Эгле тоже немного подумала.
– Нет, – наконец сказала она. – Не годится. Марсен может просто скатать огонь в шарик и съесть, не просыпаясь.
– Точно, – отозвался я, – мы ведь не знаем, храпит он или нет.
Брови Эгле удивлённо взметнулись.
– Ну, знаешь, боевые звукомаги храпят в определённой тональности и строго выверенном ритме, – пояснил я. – Их врасплох не застанешь.
Она почти рассмеялась.
***
Я проснулся, когда за окнами были утренние сумерки. Да, конечно, летний день потихоньку таял. Всего за неделю как-то по-осеннему похолодало. Задули западные ветры, а вчера было ещё и пасмурно. Свет понемногу уходил. Но всё равно, это было слишком рано. Не так, как в те утра, когда мы развешивали фонарики. Но гораздо раньше, чем у меня получалось встать по будильнику всю последнюю неделю. Кажется, даже мама ещё спала. Хотя, может, у неё опять был выходной, а я не знал. В последнюю неделю я снова перестал следить за её расписанием.
Честно повалялся ещё полчаса. Организм вполне мог меня обманывать, сейчас бы я встал, а в середине дня бы опять свалился. Но заснуть не получалось.
Чего ты подскочил, попытался урезонить я сам себя, все ещё спят. Снаружи холодно.
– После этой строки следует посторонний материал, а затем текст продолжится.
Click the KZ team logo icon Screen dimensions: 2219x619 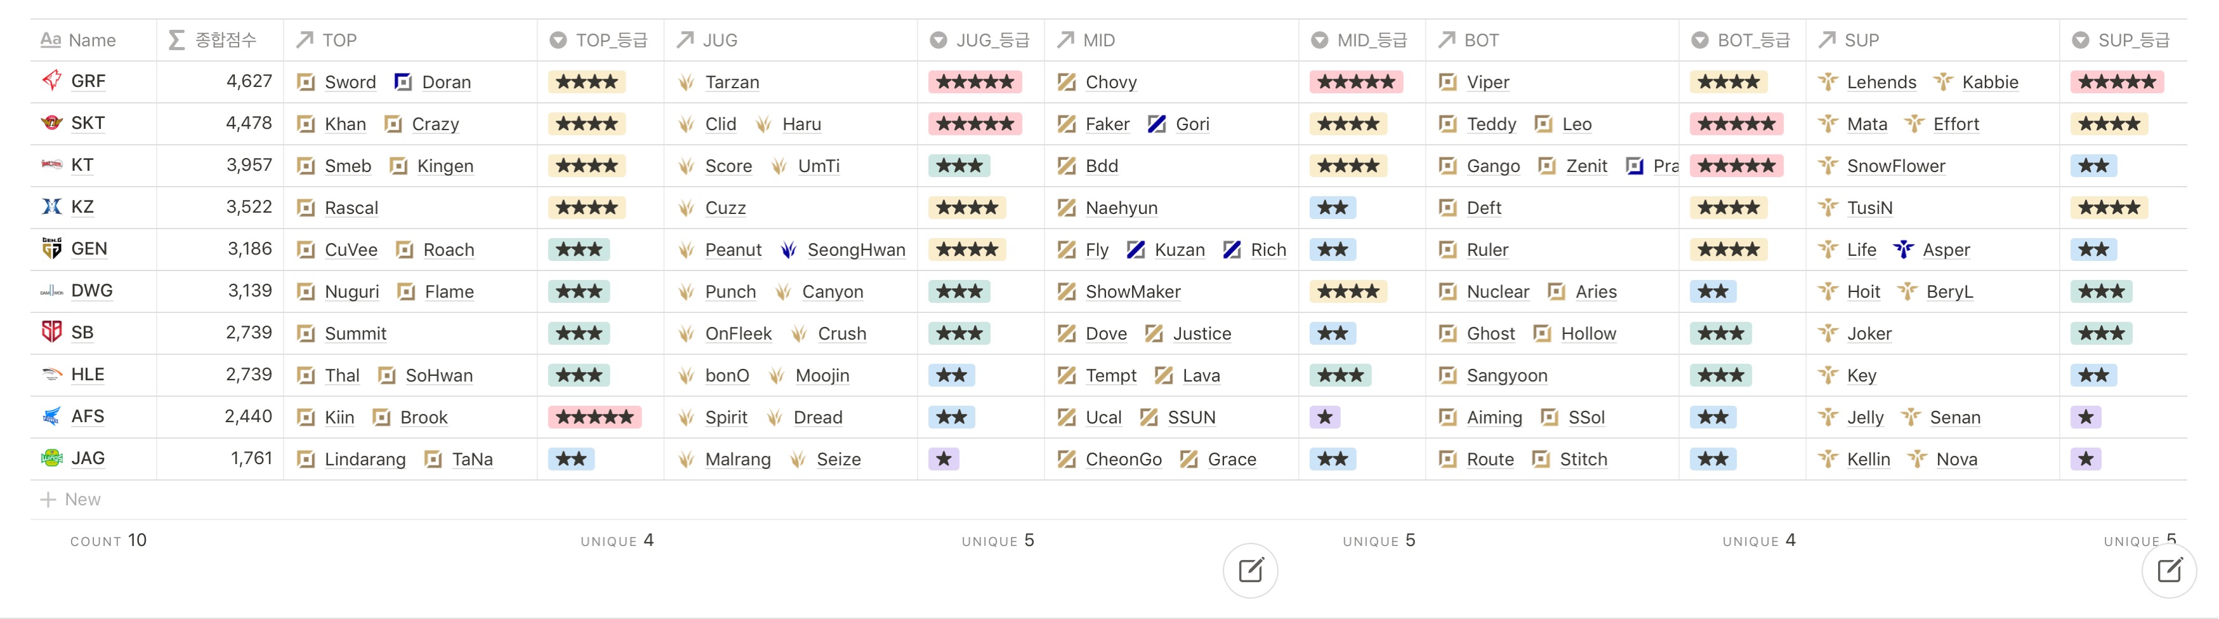tap(52, 207)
Усилием воли держал глаза закрытыми ещё несколько минут. Нет, ни в какую. Спать не хотелось совершенно. Тогда я встал, умылся, прошлёпал на кухню. Нашёл в холодильнике булку, сжевал её со вчерашним недопитым чаем. Ещё раз прислушался к себе. Сначала к своим ощущениям. Понял, что хочу на улицу. Выглянул в окно, увидел, как синие облака желтеют, и убедился, что действительно туда хочу. Потом вернулся к себе в комнату. Присел на кровать, прикрыл глаза…
Да. Вот оно. Спокойный ритм и светлая мелодия, звучащие во мне сейчас. Так странно слышать музыку внутри себя без плеера. Не просто мысленно воспроизводить, а позволять ей затрагивать сознание, слышать слова, не разбирая их. Теперь мне это довольно легко удавалось. И пусть Кейн подавится своими запретами.
О чём там, кстати, была песня? Я спрашивал Марсена насчёт некоторых, в которых не мог разобрать совсем ничего. Кажется, в этой пелось что-то про сад на дне моря…
Вот, точно. Вот куда я пойду. Ну, не на дно, конечно.
Я подошёл к морю, когда желторотое утреннее небо затвердело в облачный свинец.